APRIL FOOL’S " Mansion beetle called ‘dire threat’
BACHELOR GULCH ” A mutant strain of pine beetle is wreaking havoc on the High Country’s most luxurious homes, and sparking a response far more furious than any directed at the pests chewing up the pine trees.
Though the pine beetles threaten to decimate the forest, the scourge has spawned widespread disinterest.
Now, panicky homeowners, realtors and wine-and-cheese vendors are demanding the federal government take immediate action to stop the mansion beetle, sometimes referred to by its scientific name, “chompus opulentious.”
“We have to protect this important resource of our mansions,” said Minky Malveaux, an interior designer who refuses to work on homes worth less than $8.5 million.
“You can have a resort without trees and animals, but a world-class getaway without 32-bedroom, 30.5 bath Yellowstone-style vacation lodges with koala bear rugs, ivory stair railings and walls made from the trunks of the last few dozen Amazonian redwoods? That are only used a week out of every year?”
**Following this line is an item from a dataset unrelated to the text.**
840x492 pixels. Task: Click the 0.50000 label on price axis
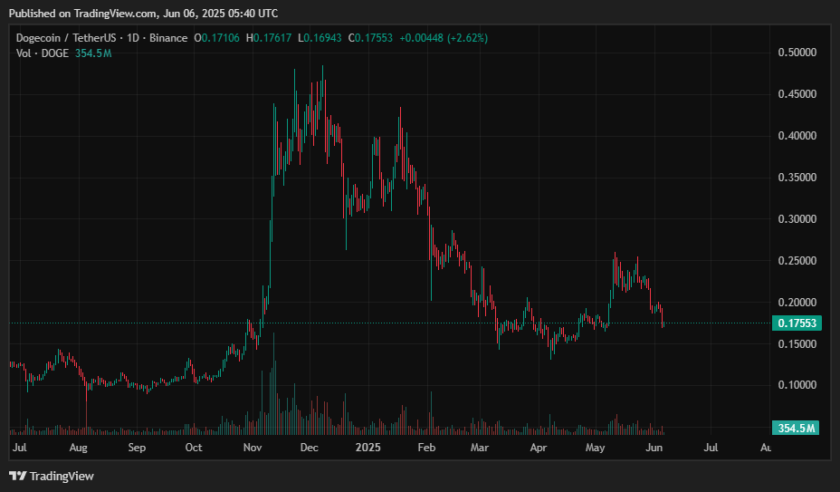click(796, 52)
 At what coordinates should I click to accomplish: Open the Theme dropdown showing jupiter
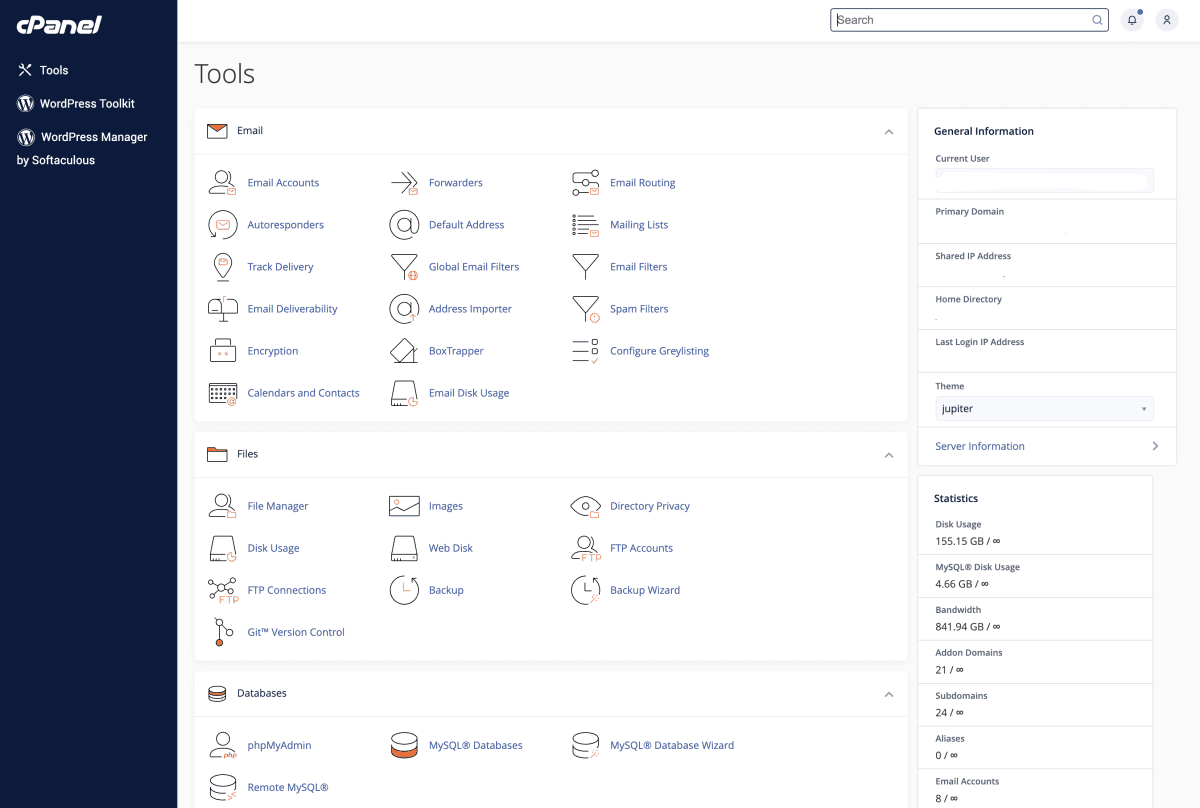(1044, 409)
But Scruffy Eagleneck, director of the environmental group Rocky Mountain River Ranting, said mansion beetles are part of the forest’s natural cycle of regeneration.
“It would be criminal for us to interfere, man,” Eagleneck said. “We should all take a deep breath ” I mean really inhale this time” I mean, that’s good stuff, right? I got a sick bud connection in Boulder. This B.C. Bud stuff just blows my mind. You bring any jerky, man, I’m hungry?”
A source close to the Vail Valley mansion-beetle swarms said the pests have eaten about six mansions so far this year and could devour about a dozen more before the end of ski season.
“They particularly enjoy eating tacky, nauseatingly expensive faux-Native American art ” you know those awful watercolors of gloomy Indian chiefs? God I hate those,” said the source, whose name was withheld because he doesn’t actually exist and therefore, doesn’t have a name.
Baxter Phlegmsap, an arborist considered an expert in mansion beetles, said homeowners can take some precautions, such as ridding their homes of items that attract the pests.
Removing spa tubs, flat screen TVs the size of billboards, multi-story fireplaces, helicopter pads and gem-encrusted, solid-gold kitchen fixtures can sometimes ward off the voracious bugs, Phlegmsap said.
“They’ve really developed a taste for caviar, foie gas and jereboams of Dom Perignon,” he said. “The mansion beetle particularly enjoys swimming ” and breeding and just hanging out ” in indoor lap pools,” he added.
Duchess Sapphyre Bichon-Frise Edam-Splurgington, who owns homes in Beaver Creek, Bachelor Gulch and Cordillera ” as well as in Antibes, St. Lucia, Chamonix, Uganda, the Gaza Strip, Islamabad, Bangladesh and Cockamamiestan ” said if any of her Rocky Mountain mansions, which combined are larger than Vermont, are eaten she’ll simply have some lower-class neighborhood bombed to smithereens by Luxembourg’s Air Force, which she also owns.
Forest Ranger Elko “Stumpy” Badgerhelmet said drastic measures may be necessary.
“The only solution at this point may be a controlled burn of several mansions,” Barkchewer said. “It won’t stop the mansion beetle, but the working classes will get a big kick out of it.”